Task goal: Quote exactly, and only, the lines of the material below from the line with "GRAFIKDESIGN SOMMER (268, 2546)" through the line with "Impressum (83, 2540)".

Listed entries:
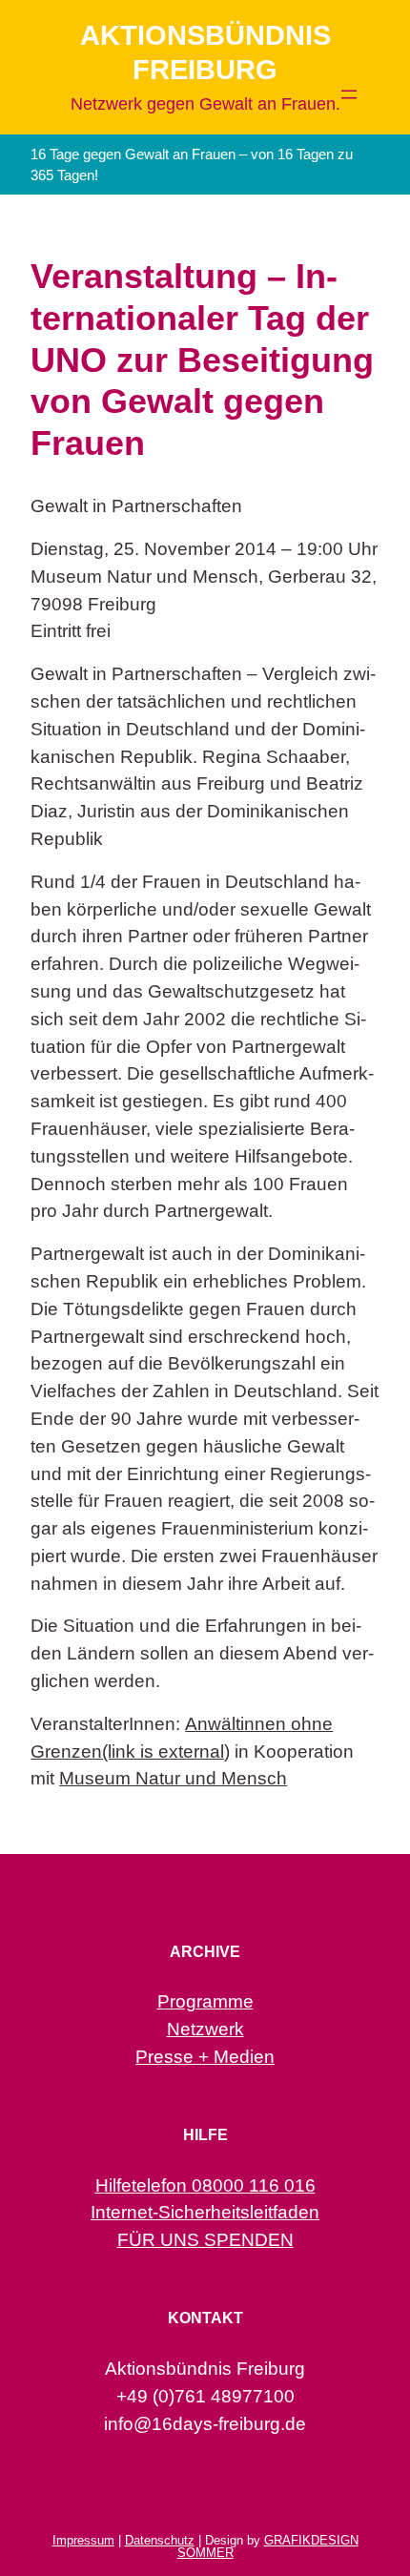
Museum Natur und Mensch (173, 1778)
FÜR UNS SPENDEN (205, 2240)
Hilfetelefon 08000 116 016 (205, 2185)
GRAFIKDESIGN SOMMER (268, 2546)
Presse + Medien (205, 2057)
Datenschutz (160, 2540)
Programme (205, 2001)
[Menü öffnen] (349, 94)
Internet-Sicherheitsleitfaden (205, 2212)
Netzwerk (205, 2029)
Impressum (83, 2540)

* * *

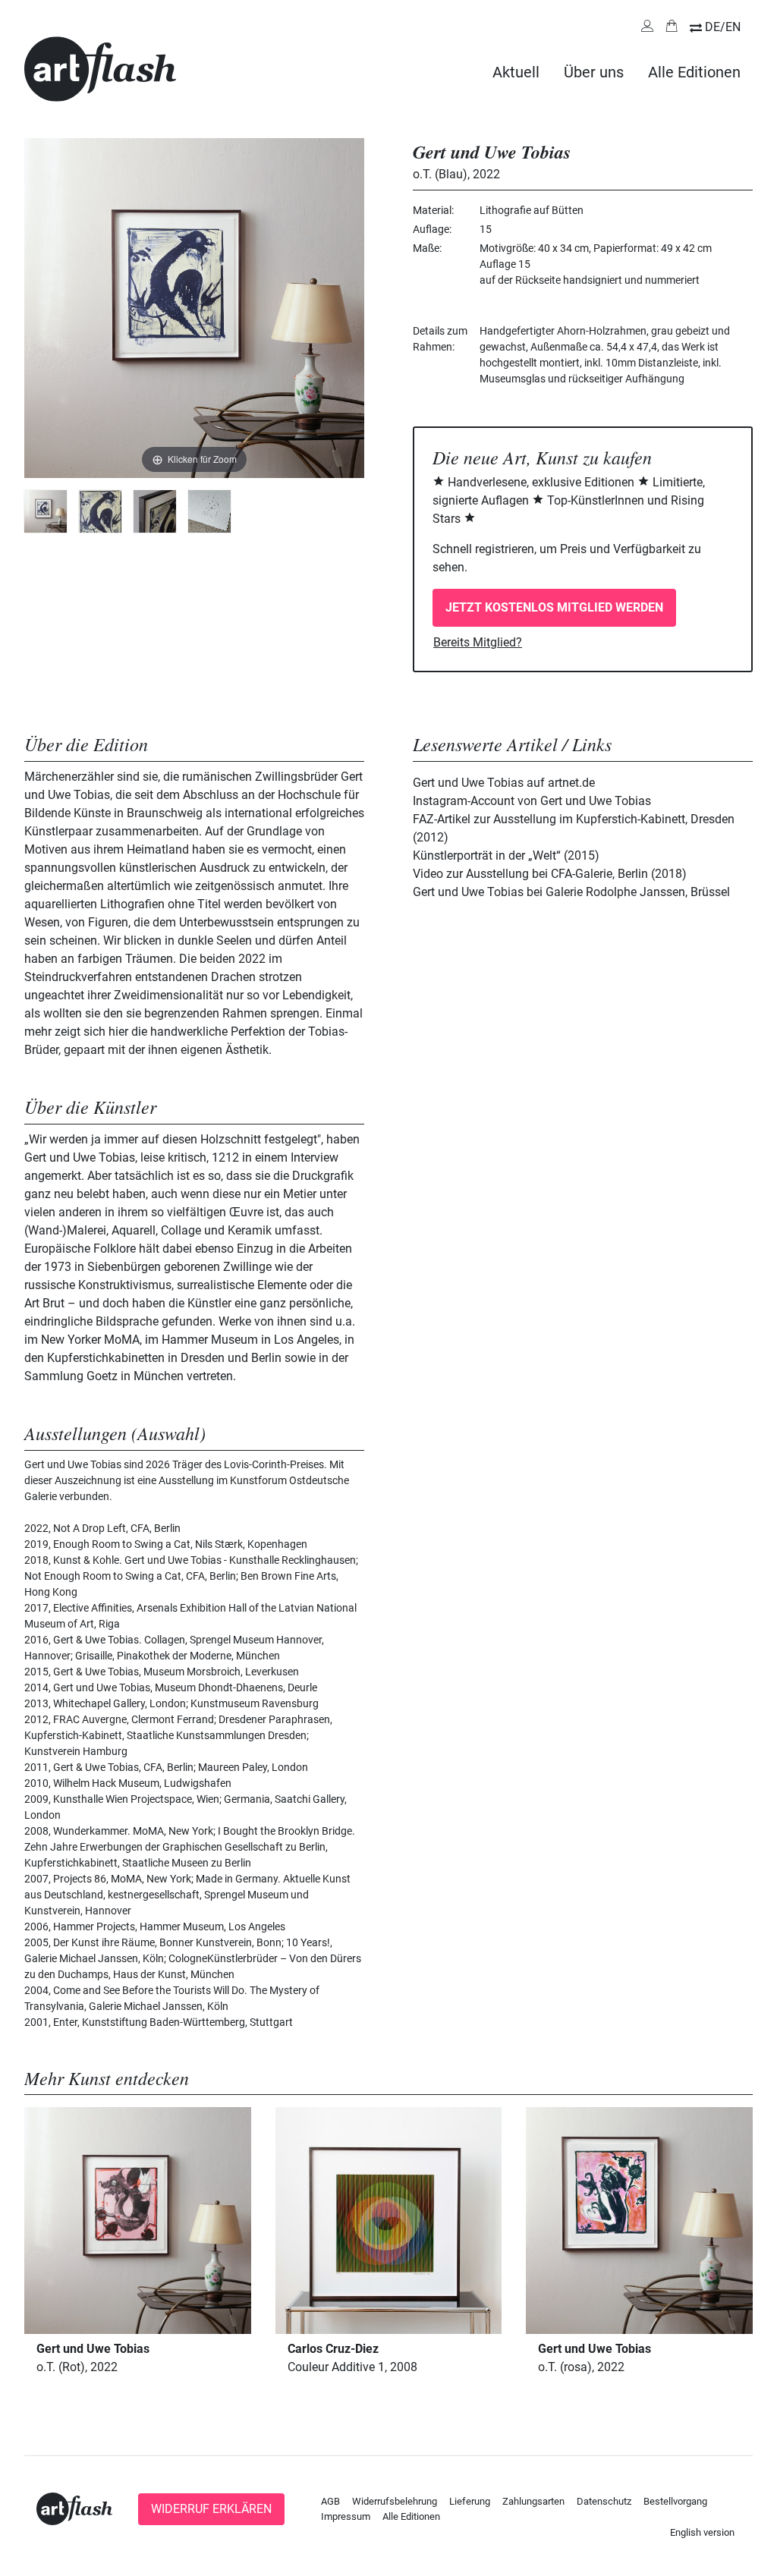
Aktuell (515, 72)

...

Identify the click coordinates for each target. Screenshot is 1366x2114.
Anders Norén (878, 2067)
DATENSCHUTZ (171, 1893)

Answer area:
GRAFIKDESIGN SOMMER (268, 2546)
Presse + Medien (205, 2057)
Datenschutz (160, 2540)
Programme (205, 2001)
[Menü öffnen] (349, 94)
Internet-Sicherheitsleitfaden (205, 2212)
Netzwerk (205, 2029)
Impressum (83, 2540)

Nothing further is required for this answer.